Saturday, July 27, 2013

Past Trends Never Continue Forever

China's impressive string of economic growth is coming to an end.

Projecting past growth rates that had the advantage of starting from a very low level was ridiculous but commonly done to predict the demise of American economic dominance.

Stratfor addresses the end of China's economic miracle.

This doesn't mean that China is in decline, of course. Nor does it mean China will collapse. But it does mean that there was no real miracle. Mortal rules of economics apply even to the Middle Kingdom between Heaven and Earth.

Stratfor believes that China's relative decline will not result in a more aggressive China trying to compensate for the failure of rapid economic growth to lead to dominance without a fight:

The major shift in the international order will be the decline of China's role in the region. China's ability to project military power in Asia has been substantially overestimated. Its geography limits its ability to project power in Eurasia, an endeavor that would require logistics far beyond China's capacity. Its naval capacity is still limited compared with the United States. The idea that it will compensate for internal economic problems by genuine (as opposed to rhetorical) military action is therefore unlikely. China has a genuine internal security problem that will suck the military, which remains a domestic security force, into actions of little value. In our view, the most important shift will be the re-emergence of Japan as the dominant economic and political power in East Asia in a slow process neither will really want.

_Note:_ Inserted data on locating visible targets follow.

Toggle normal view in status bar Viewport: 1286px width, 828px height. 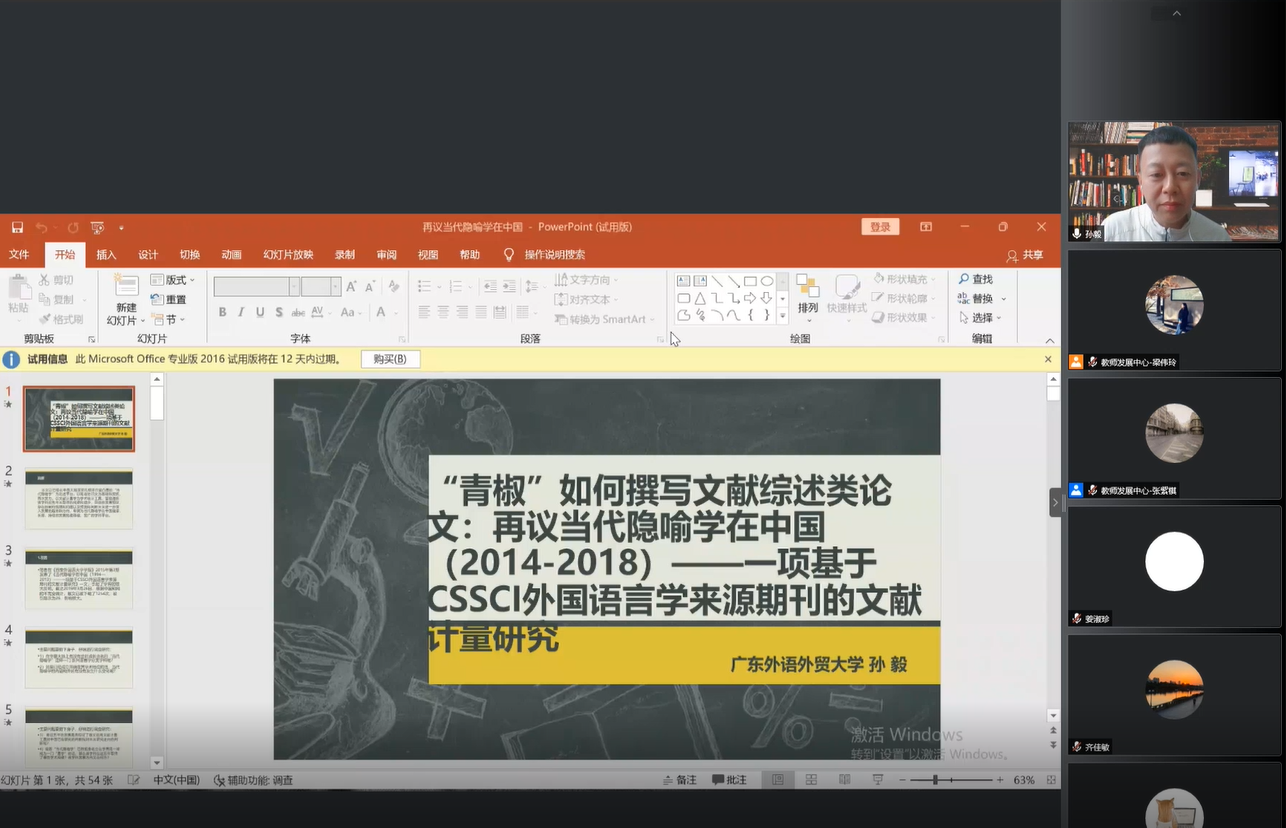coord(777,780)
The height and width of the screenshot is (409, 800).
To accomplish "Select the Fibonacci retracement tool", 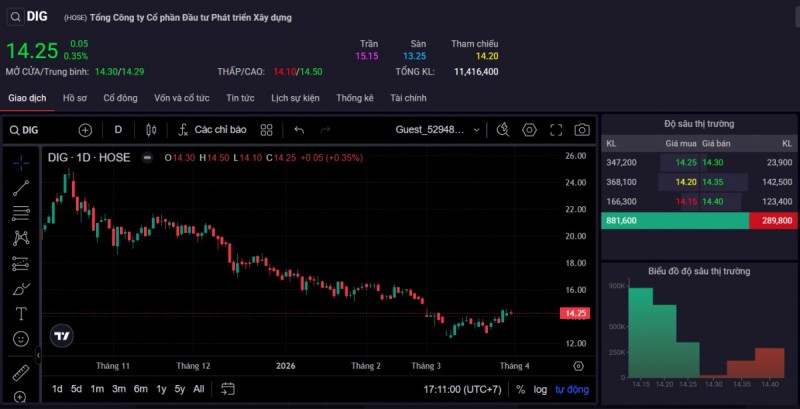I will point(21,213).
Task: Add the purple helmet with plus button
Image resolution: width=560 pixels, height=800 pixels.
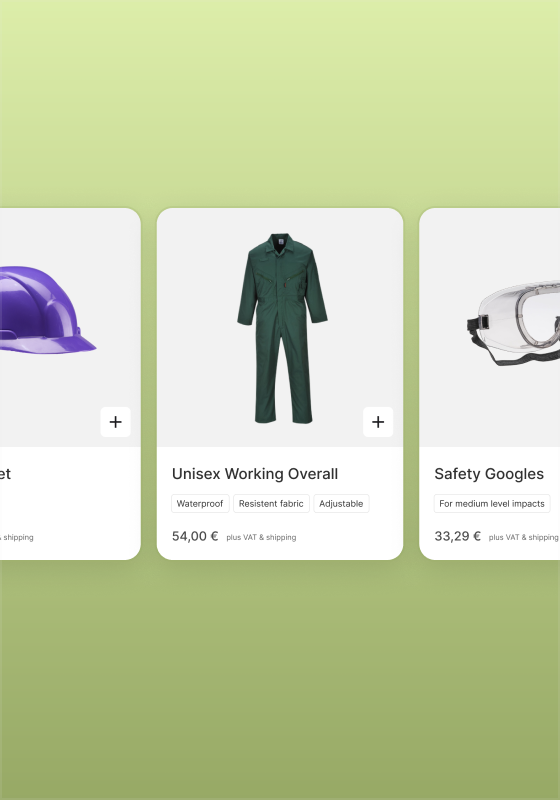Action: coord(116,422)
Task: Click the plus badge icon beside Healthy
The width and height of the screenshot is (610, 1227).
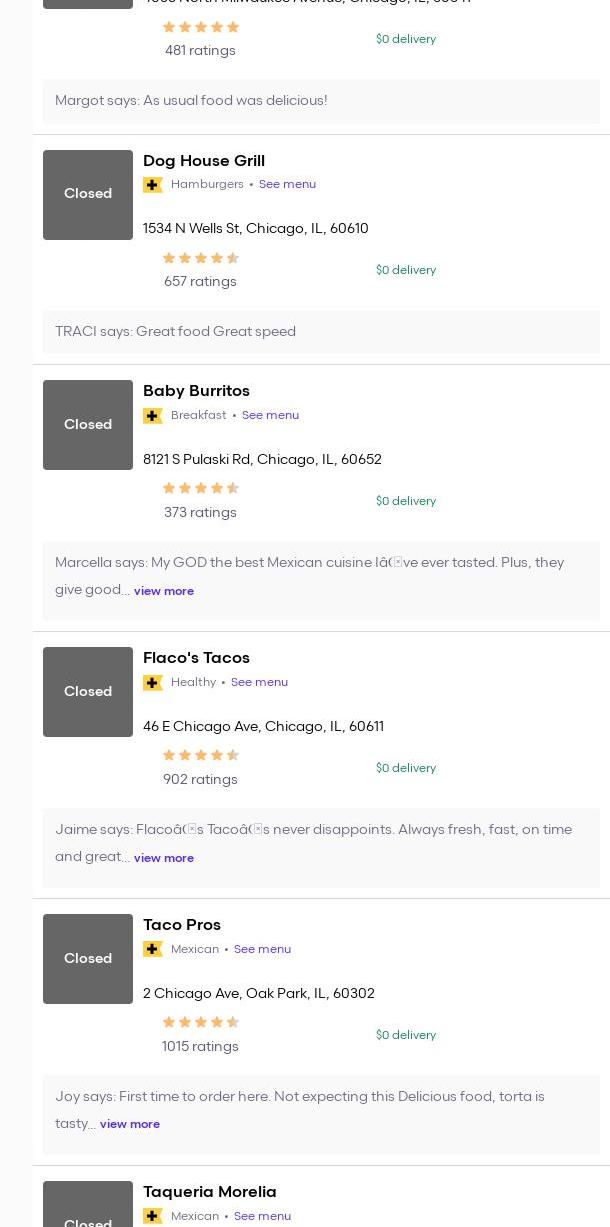Action: pyautogui.click(x=153, y=683)
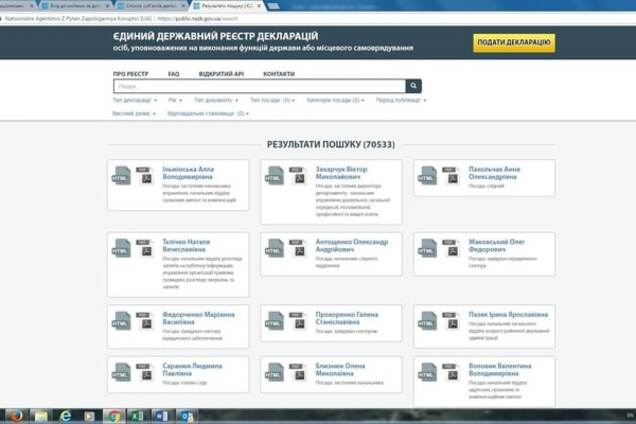This screenshot has height=424, width=636.
Task: Open HTML declaration of Прохоренко Галина Станіславівна
Action: pos(274,320)
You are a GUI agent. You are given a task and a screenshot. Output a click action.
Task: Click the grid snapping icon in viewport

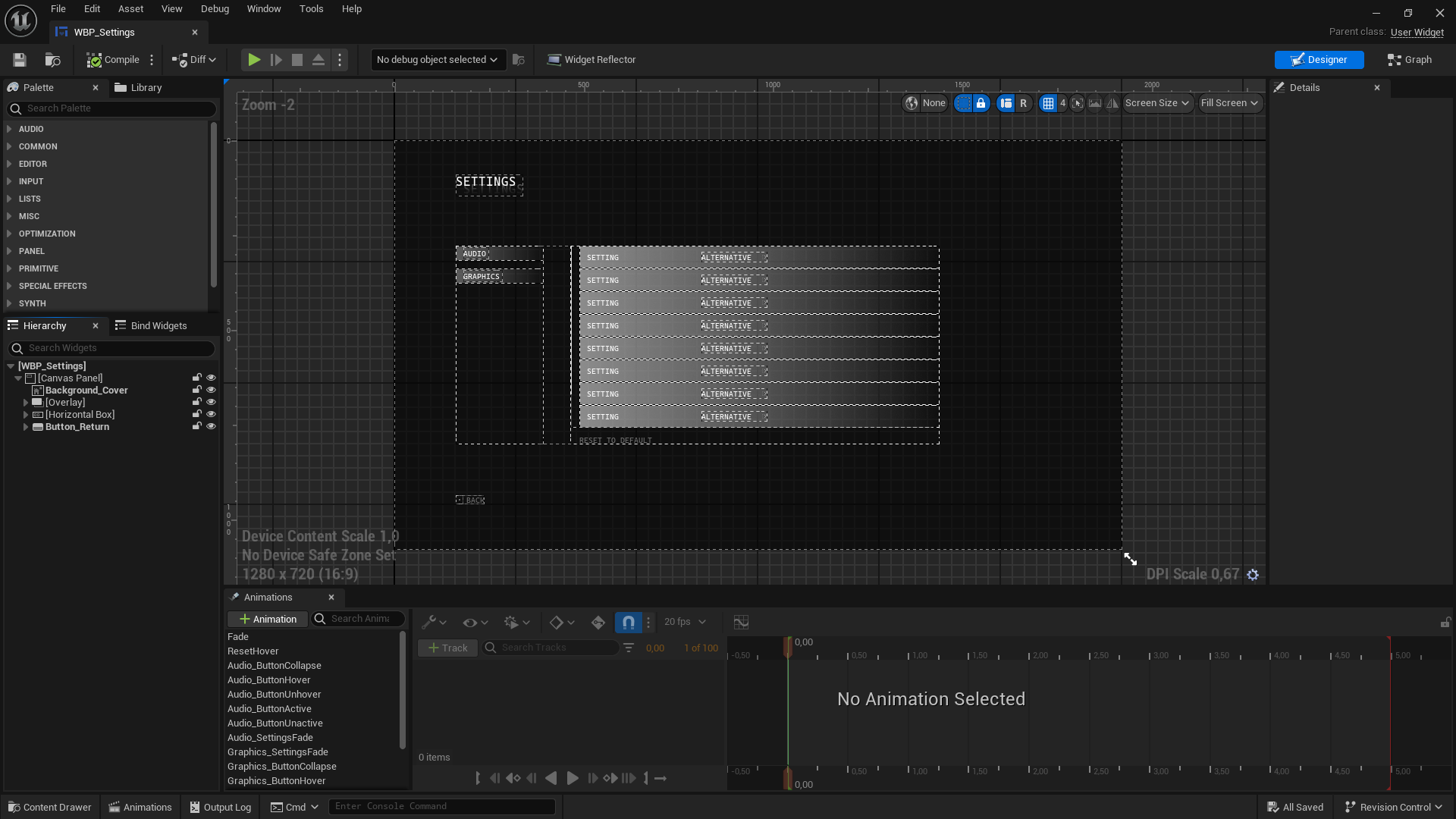coord(1048,103)
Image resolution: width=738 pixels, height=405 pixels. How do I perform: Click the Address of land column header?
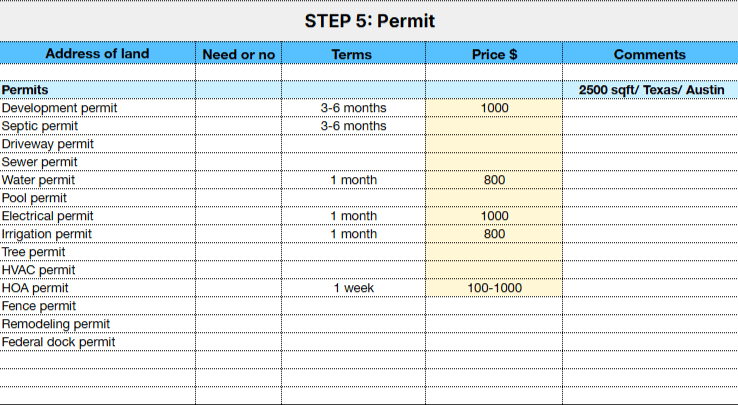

I certainly welcome China's relative decline. And I do think that China's military power is not as strong as is commonly believed. But China does have military options for short wars that China did not have 30--or even 10--years ago. China could project power to achieve a quick military victory over unprepared or distant powers and count on diplomacy, nuclear deterrence, and foreign fear of further casualties to cement that quick victory. It didn't work out for Japan (absent the nuclear aspect, of course), but China might think differently--or believe the nuclear angle makes all the difference.

I think Stratfor is right and that it doesn't make sense for China to seek war to get regional dominance that past economic growth promised to achieve without war. I just don't know if China's leaders think the way Stratfor thinks.